Face it. Patents are on the ropes. To hear some critics tell it, we ought to outfit the patent system with concrete boots and push it straight off the 14th Street Bridge into the icy Potomac. You can hear these wet-blanket detractors mumbling under their breath: “Patents? Hah! Stupid idea. Jefferson must have been stone drunk on corn mash hooch when he concocted that one. Patents? Baloney.”
What’s more, this round-robin choreographed public flogging promises to succeed.
And one morning soon, don’t be surprised if big-brain innovators and well-healed investors all over America find themselves peering into their bathroom mirrors while shaving or blow drying and subconsciously blurting out to their significant others still half asleep in bed—“Jamie, do you remember the quaint old patent office that I was telling you about? You know, the one with the eighteen bazillion employees that filled that big office campus in Alexandria. To the rafters. Yeah, the one that sported the best work-out facility in the free world? Y’know, I haven’t heard anything about the patent office lately. I think it went out of business. A shame, really. What do you suppose happened?”

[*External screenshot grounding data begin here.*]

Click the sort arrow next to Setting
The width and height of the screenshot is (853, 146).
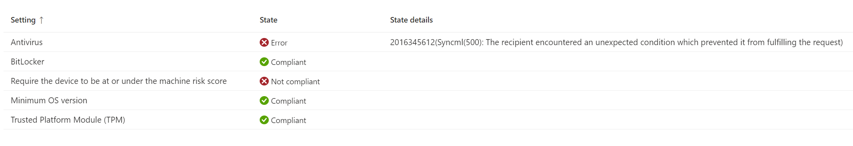pyautogui.click(x=41, y=20)
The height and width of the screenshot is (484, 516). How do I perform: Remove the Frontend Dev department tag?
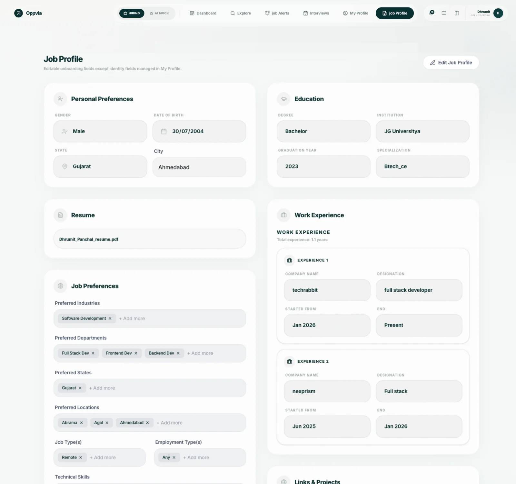(136, 353)
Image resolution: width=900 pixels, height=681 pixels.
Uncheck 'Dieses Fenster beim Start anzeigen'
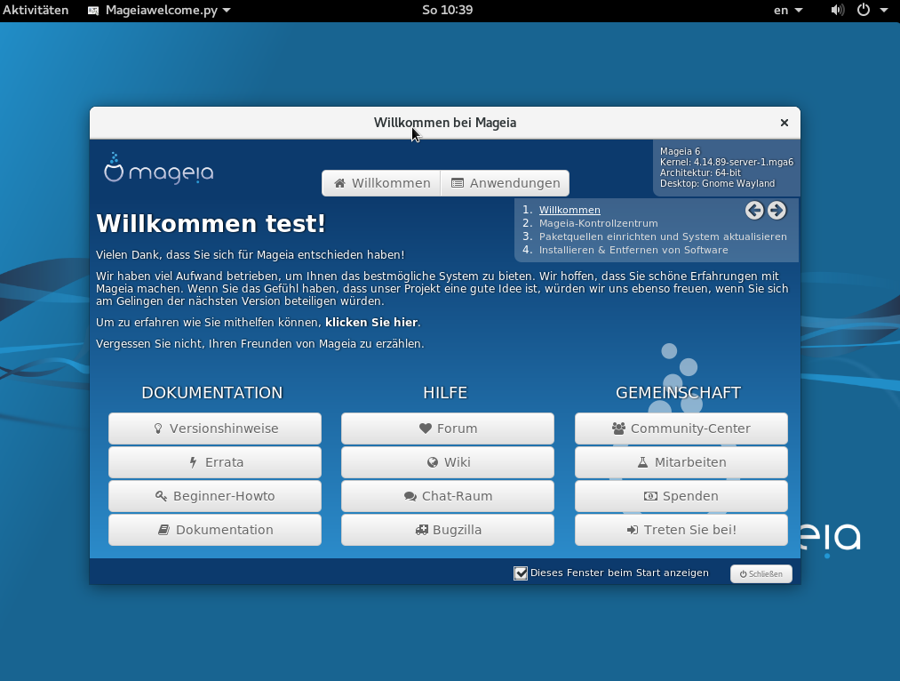[521, 573]
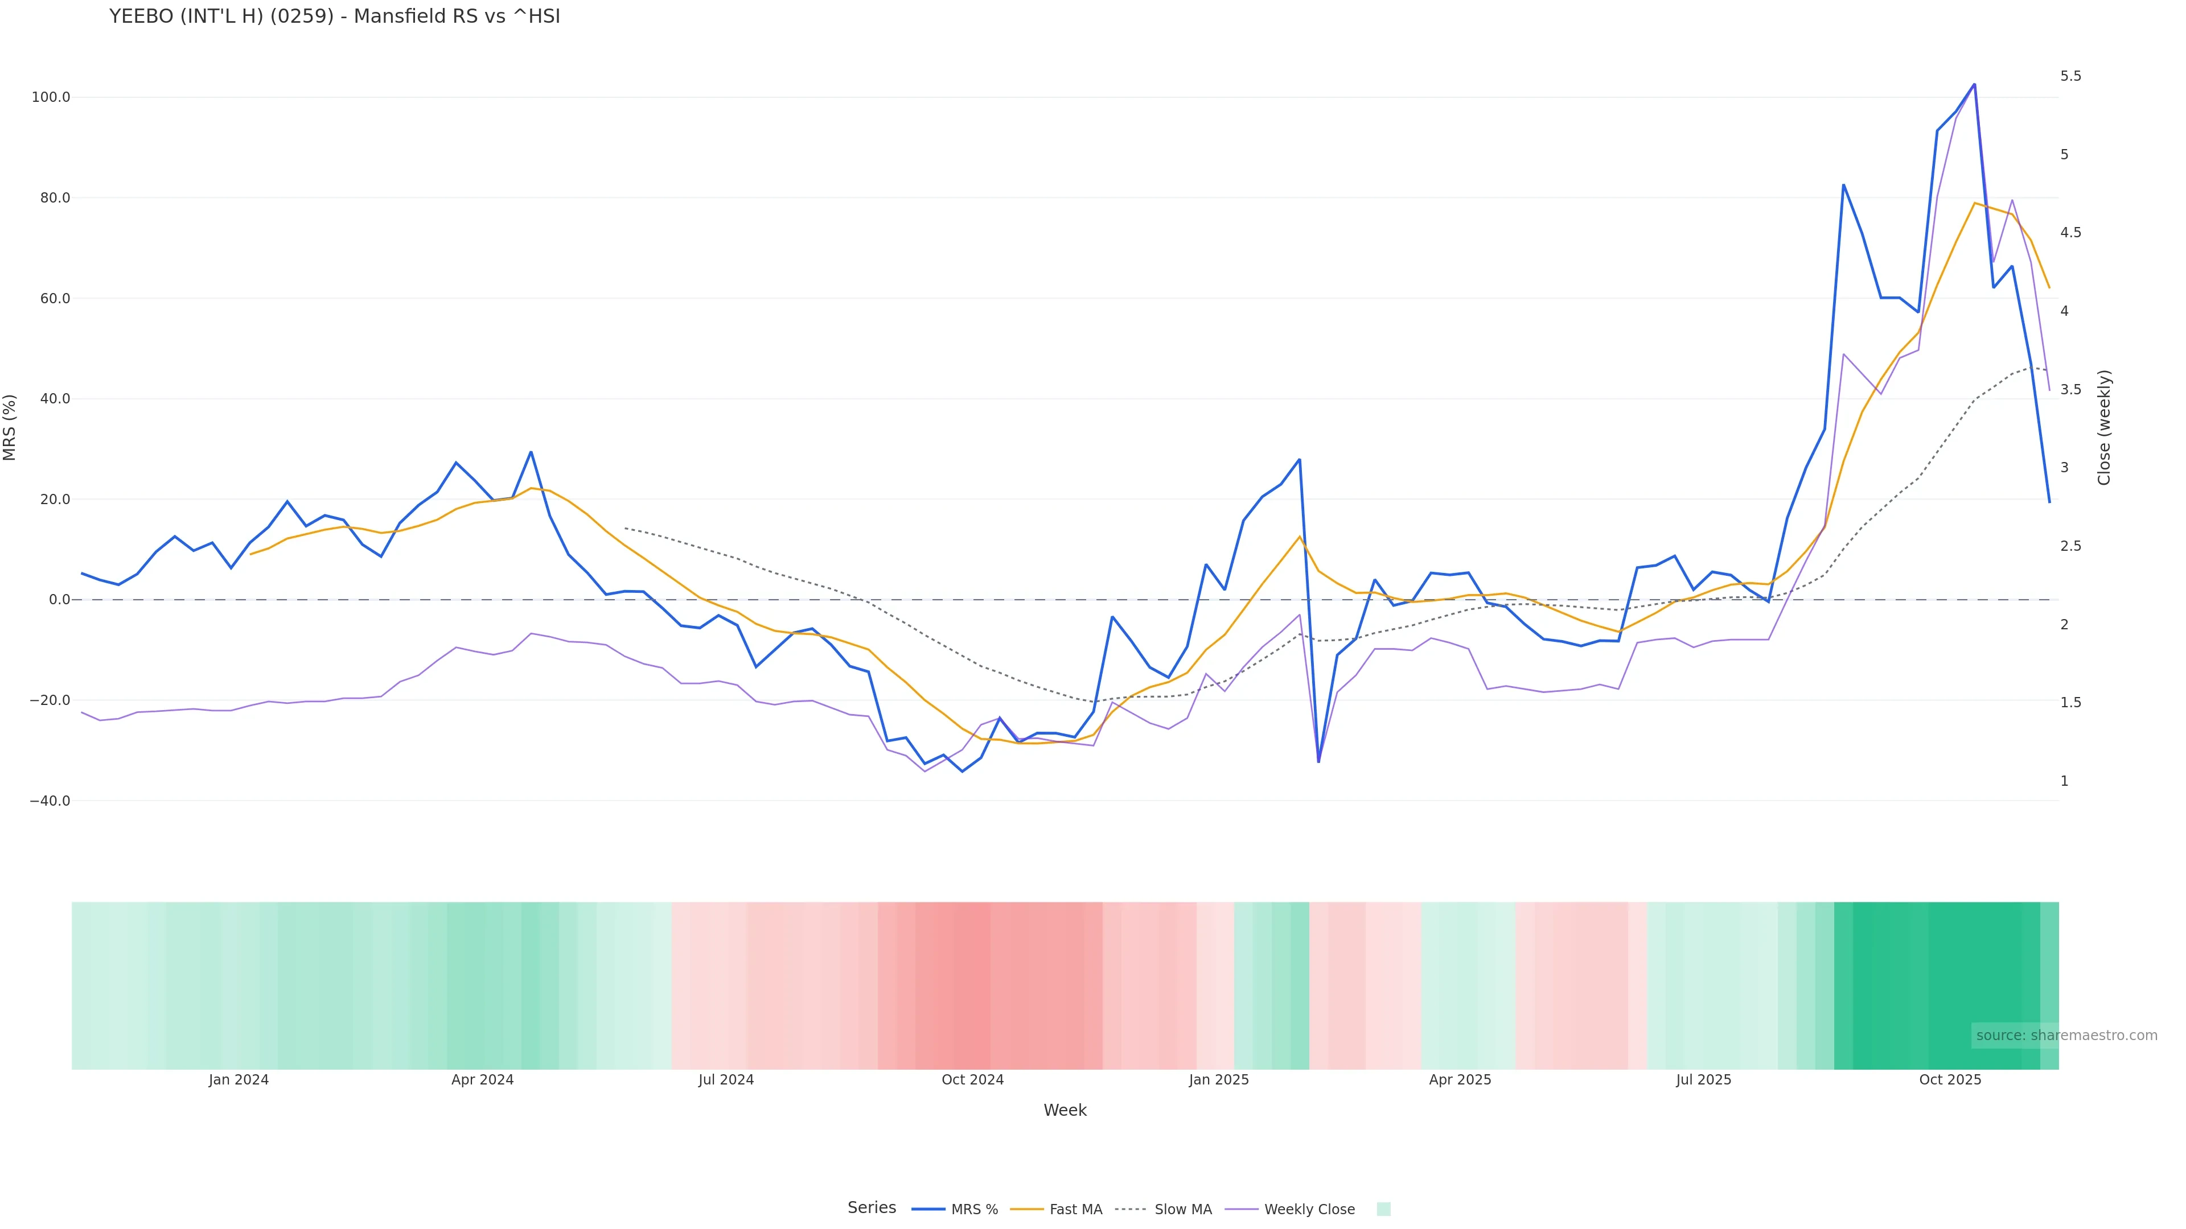Image resolution: width=2186 pixels, height=1229 pixels.
Task: Click the 'Jan 2024' x-axis tick label
Action: pos(238,1080)
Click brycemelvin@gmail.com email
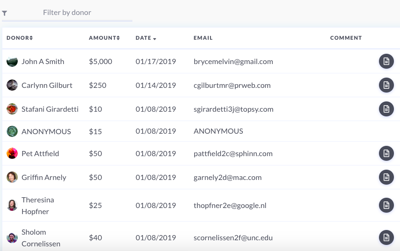This screenshot has width=400, height=251. (233, 61)
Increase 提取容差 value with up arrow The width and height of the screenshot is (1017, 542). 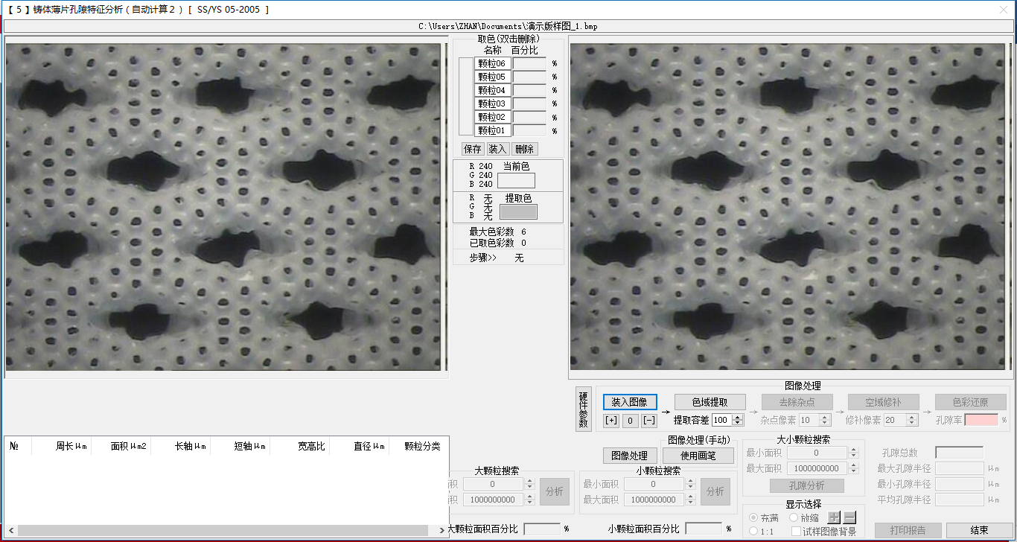(x=738, y=418)
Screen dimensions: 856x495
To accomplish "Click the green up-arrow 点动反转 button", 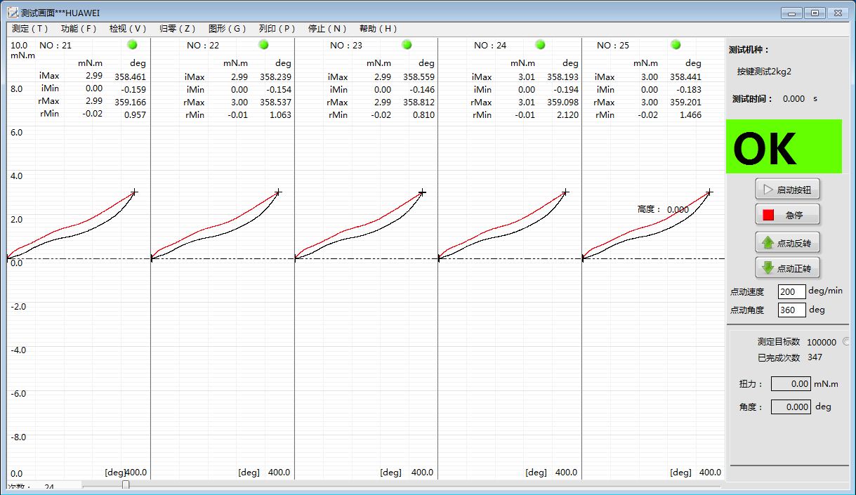I will pyautogui.click(x=787, y=243).
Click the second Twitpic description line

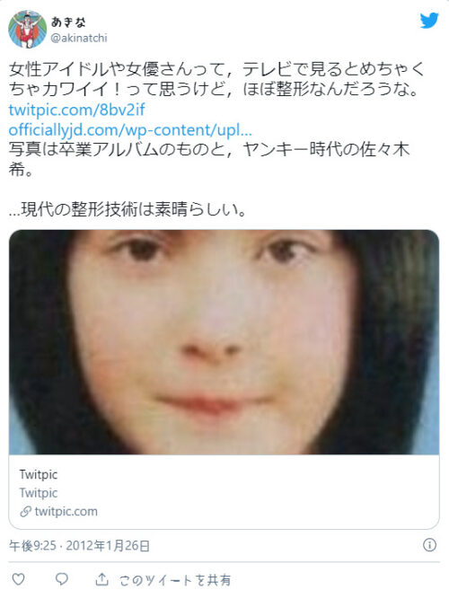point(39,493)
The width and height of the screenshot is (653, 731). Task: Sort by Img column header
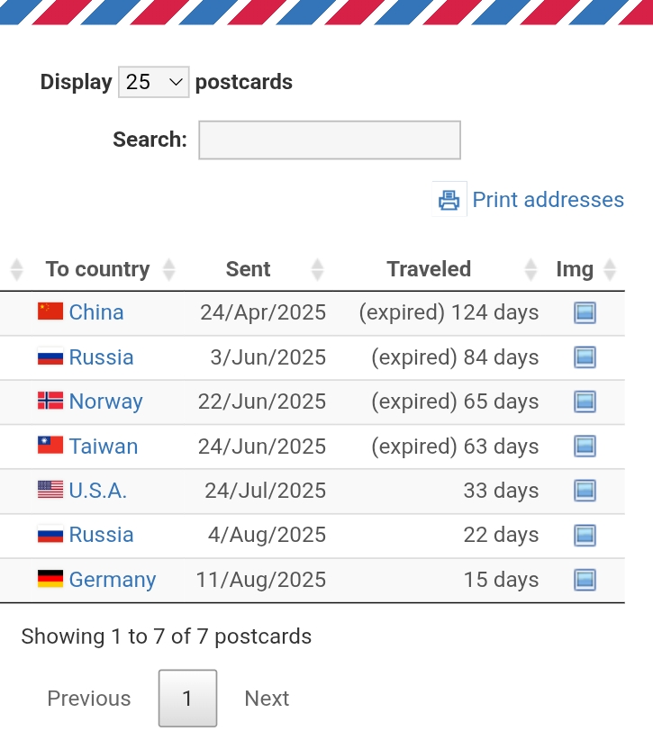tap(575, 269)
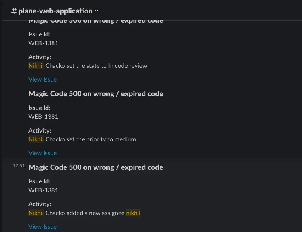This screenshot has height=232, width=302.
Task: Click the Magic Code title beside the 12:51 timestamp
Action: [96, 167]
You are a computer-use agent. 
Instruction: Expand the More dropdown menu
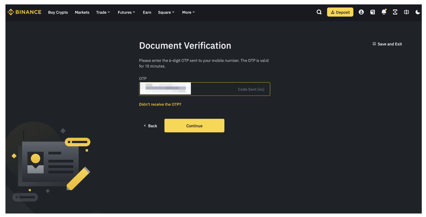188,12
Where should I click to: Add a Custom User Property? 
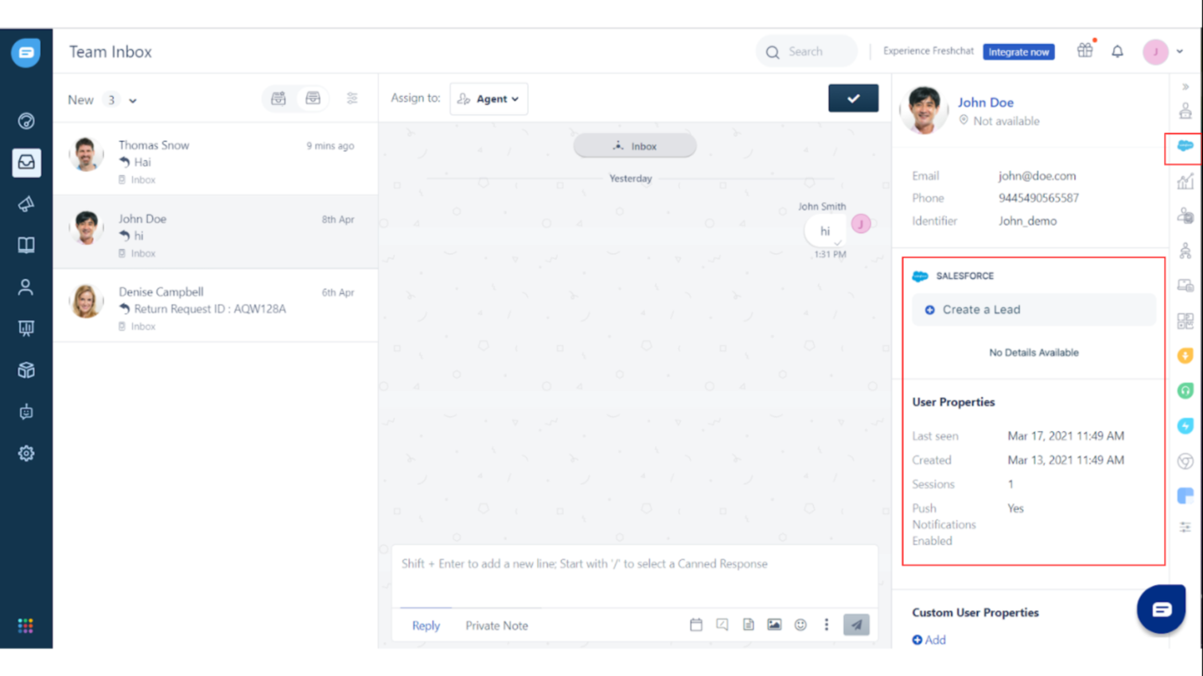pos(928,639)
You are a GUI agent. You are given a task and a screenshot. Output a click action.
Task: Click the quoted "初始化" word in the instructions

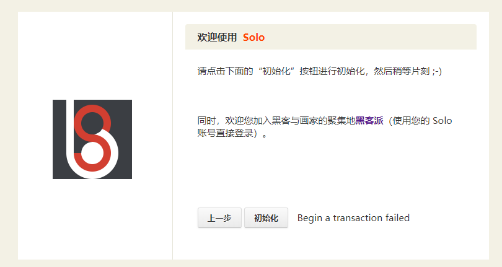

“Huh? Could you stop blathering. I’m trying to sleep.”
And, count on this–on the same morning, at the arrivals curbs at National and Dulles and BWI, lawyers in their elegant suits and pointy shoes (with the punch-hole patterns on the toes) will be getting into black, gas-guzzling, eco-hostile car-service SUVs and leaning over the front seat backs to instruct their drivers: “Take me to the patent office.” And hearing back from the front seat—“The what office?”
Then patent bashers will dance in the streets, elated by this perfect end game. Simple. No patent office, no patents. An elegant and final solution.
Untutored observers will be non-plussed; for them, the demise of the patent office will be a head-scratching puzzle. They will see the event for what it is, a great tragedy for the American economy and technology development.
But patent cognoscenti will hardly be surprised, for they will have seen the one-column-inch ad tucked at the bottom of page 27 of the big city paper three days earlier (underneath the “Dog itches self to death” ad for Flora’s flea powder)—“Patent office closes for lack of interest. Patent shoes being sold as surplus. Call Phil’s Auction House. 571-272-8888. Leave a message.”
My advice? Don’t bother.
But it wasn’t always that way.
Back in the day, you were lucky to find a pitcher of stale tap water (no ice) on the conference room table and a couple of semi-clean drinking glasses (the ones with the flutes on the side) to hand to the chief engineer of RCA or the factory foreman of United Shoe Machinery. If the meeting was important, you had the lunch counter at the Woolworth 5 and 10-cent store across the street send over some coffee and hot water for tea. Eight hours in a stuffy conference room, the senior partner smoking a cigar, and a lot of progress on that summary judgment brief. Lunch? Two hours at the city club, two Martinis, and back to work. That was the high life.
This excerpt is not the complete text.